THERE is no escaping the fact that the week just gone was a low-grade one in the world of Irish and British horse racing, but that is not to say that it was uneventful, with the photo finish to the Ayr Gold Cup providing nearly as much tension as the concluding episode of the much-watched BBC drama “Bodyguard” the following day.

In the end, the result in the race was a dead-heat, with Son Of Rest and Baron Bolt both recording 115 timefigures in coming clear of their many rivals. The Flying Five Stakes Son Of Rest finished second in may well have been a soft Group 1, but this underlines that he is indeed some sort of group calibre on his day.

Group races themselves were somewhat thin on the ground, but Kessaar was an up-to-scratch winner of the Mill Reef Stakes at Newbury, coping well with the rain-softened conditions to outstay True Mason and post a 115 timefigure which earns him a place just inside the top 10 juveniles seen to date. True Mason ran to 104 but had a 109 previously and looks worth at least that.

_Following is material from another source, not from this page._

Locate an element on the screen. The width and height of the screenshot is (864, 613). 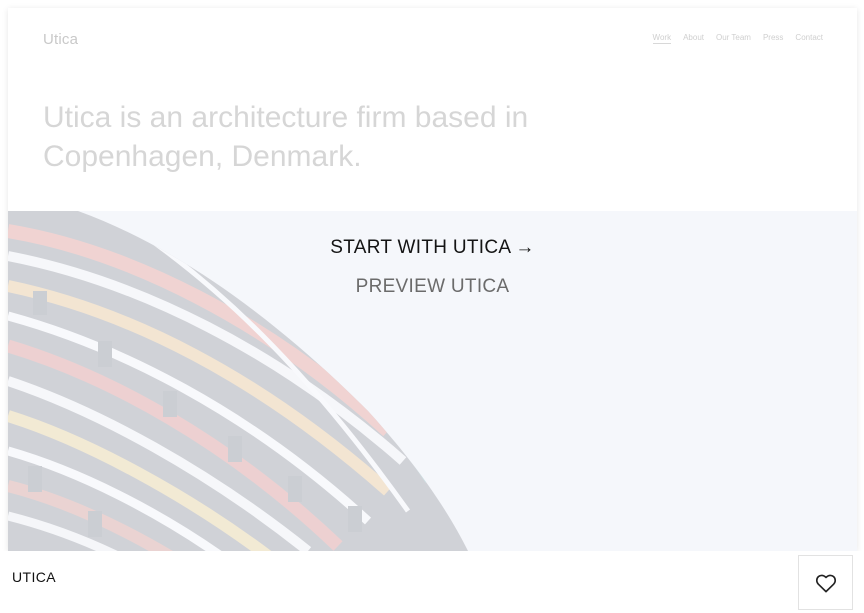
preview-nav-work: Work is located at coordinates (662, 38).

There were Group 3 successes on the same card for Mr Lupton in the World Trophy (115 timefigure) and Young Rascal in the Legacy Cup (96 timefigure), the latter featured a close finish – also involving Mirage Dancer and Desert Encounter – at the end of a steadily-run affair.

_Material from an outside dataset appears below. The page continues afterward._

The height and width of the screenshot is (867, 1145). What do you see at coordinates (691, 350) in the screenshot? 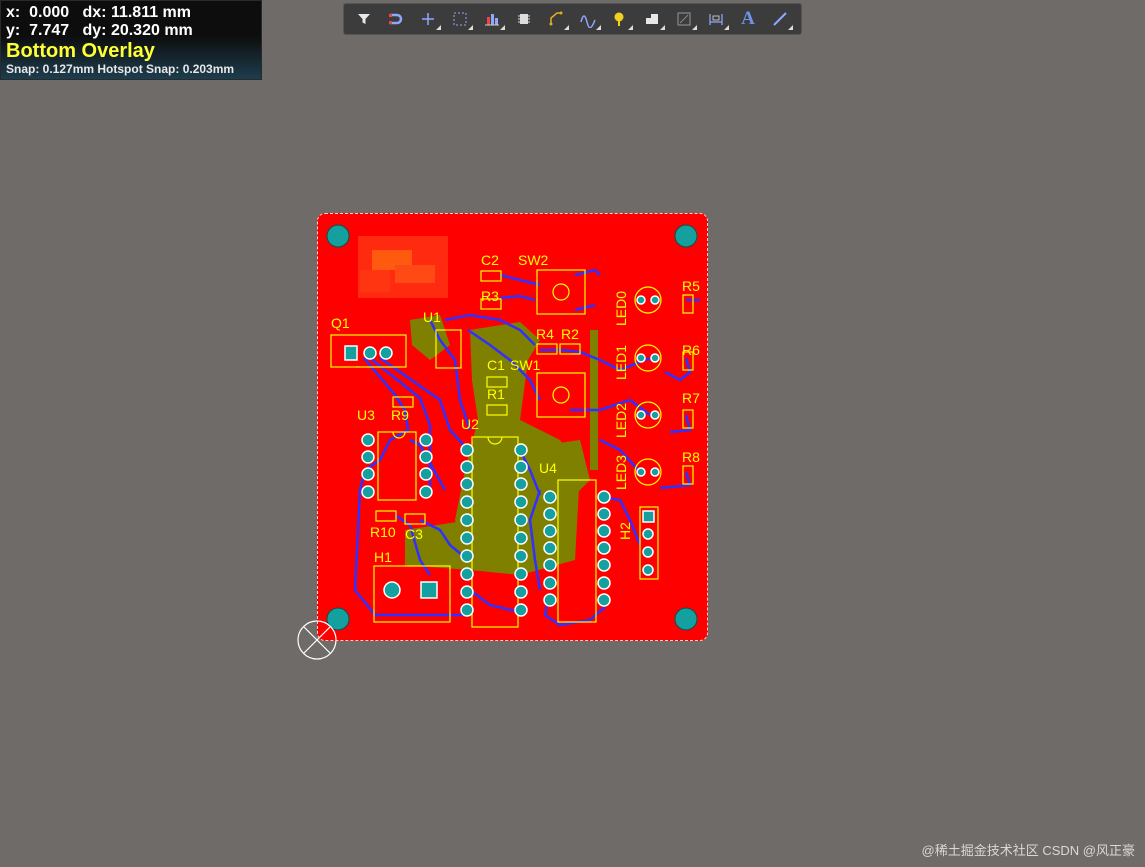
I see `designator-r6: R6` at bounding box center [691, 350].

Young Rascal’s defeat of the subsequent Derby runner-up Dee Ex Bee, Royal Ascot winner Hunting Horn and Irish St Leger winner Flag Of Honour in the Chester Vase back in May places him on 119 on time, and he has every chance of succeeding at an even higher level.

Young Rascal’s trainer, William Haggas, enjoyed another Group 3 success up at Ayr with Queen Of Bermuda, who needed only to repeat her previous form to take the Firth of Clyde Stakes readily, if in a time almost 2.0s slower than that Ayr Gold Cup a bit later on, and therefore worth a timefigure of just 91.

Broadway won the Group 3 Denny Cordell Lavarack Lanwades Stud Stakes at Gowran Park with a 104 timefigure, in a time much faster than the other two races at course and distance, albeit slow in terms of seconds per furlong compared to the five races officially run at only 320 yards shorter.

There were several listed races through the week, resulting in victories for: Baby Pink (103 timefigure at Galway); Wadilsafa (92, Sandown); Sheikha Reika (108, Yarmouth); Dolphin Vista (91, Ayr); Dave Dexter (83, Ayr); Intense Romance (73, Ayr); and Mankib (87, Newbury).

Baby Pink was backing up quickly following her runaway Listowel handicap win and took things to another level in accounting for a slightly-below-form Princess Yaiza.

Some of those other figures illustrate the shortfall between overall time and raw ability which often comes about as a result of inefficient pacing. For instance, it’s highly likely the Owen Burrows-trained Wadilsafa is better than that figure, and, indeed, he had posted a 113 when winning at York in July.

Closer inspection shows that the finish of his Sandown race was surprisingly slow: in other words, the entire field overdid things earlier in the race, which resulted in a near-14.0s final furlong.